A well-functioning energy market that maximises efficiency opportunities must provide timely and fair access to data for retailers. Smart meter rollouts across Europe have the potential to unlock information on consumption patterns, but if privacy laws prevent access to that data, it will be much more difficult to provide services.
This will be a key message to be delivered this week at a conference on digitalisation in the energy market as part of the EU Sustainable Energy Week. With an ever-increasing reliance on unpredictable sources of generation, automatic communication between consumers, prosumers, retailers and system operators to schedule flexible load when the network is congested will be key to optimal system management. “Retailers have to have fair access to data and a level playing field without favourable access for the DSO.” said Michele Governatori, institutional and regulatory affairs director at Axpo Italia and president of the European Energy Retailers (EER) Association.
For example in Spain customers can access their data more quickly via the DSO website than their retailer’s website, although it is the retailer providing the energy service to them. “We need to make it as easy as possible for the customer to let the retailer use its data on its behalf, otherwise it will be impossible to provide an effective energy service,” Governatori said.

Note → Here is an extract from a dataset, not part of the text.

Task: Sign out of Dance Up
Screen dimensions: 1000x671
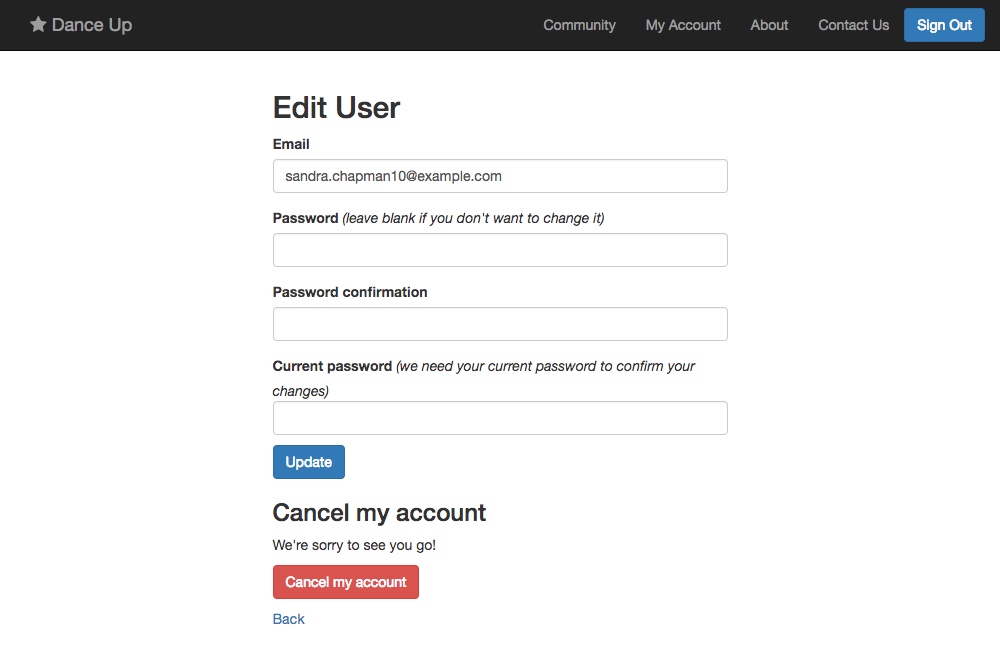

The EU’s Clean Energy Package stresses the need for easy and non-discriminatory access to data and interoperability of the data, and a Free Flow of Data Package came into force last month aiming to enable new services based on this data. But privacy issues remain a concern. While the GDPR regulation excludes smart meters, the forthcoming e-privacy law does not. EER and others are campaigning for energy data to be excluded from the e-privacy law. “Data is essential to deliver energy service,” Governatori said.
Digitalisation has the potential to deliver energy savings of 67% by 2050 if maximised efficiently, or just 32% in a scenario where barriers are not overcome, according to a report from a study by the Fraunhofer Institute for System and Innovation Research ISI, commissioned by the Coalition for Energy Savings, who will both have representatives speaking at next week’s event.
Digital technologies are enabling energy efficiency to play a more central role within the energy system, in keeping with the EU’s goal of putting energy efficiency measures first in the pursuit of decarbonisation. But global progress on energy efficiency is slowing, according to the IEA. The growth rate in energy demand doubled in 2018 compared with the average growth since 2010, while global carbon emissions were up nearly 2% last year. The IEA’s Kathleen Gaffney will present on the agency’s recent workshop on Modernising Energy Efficiency through Digitalisation at the EUSEW event. The IEA is also developing an online resource on digitalization and energy efficiency as part of its Global Exchange for Energy Efficiency, which will be launched during the 4th annual Global Conference on Energy Efficiency in Dublin, Ireland on 24th and 25th June.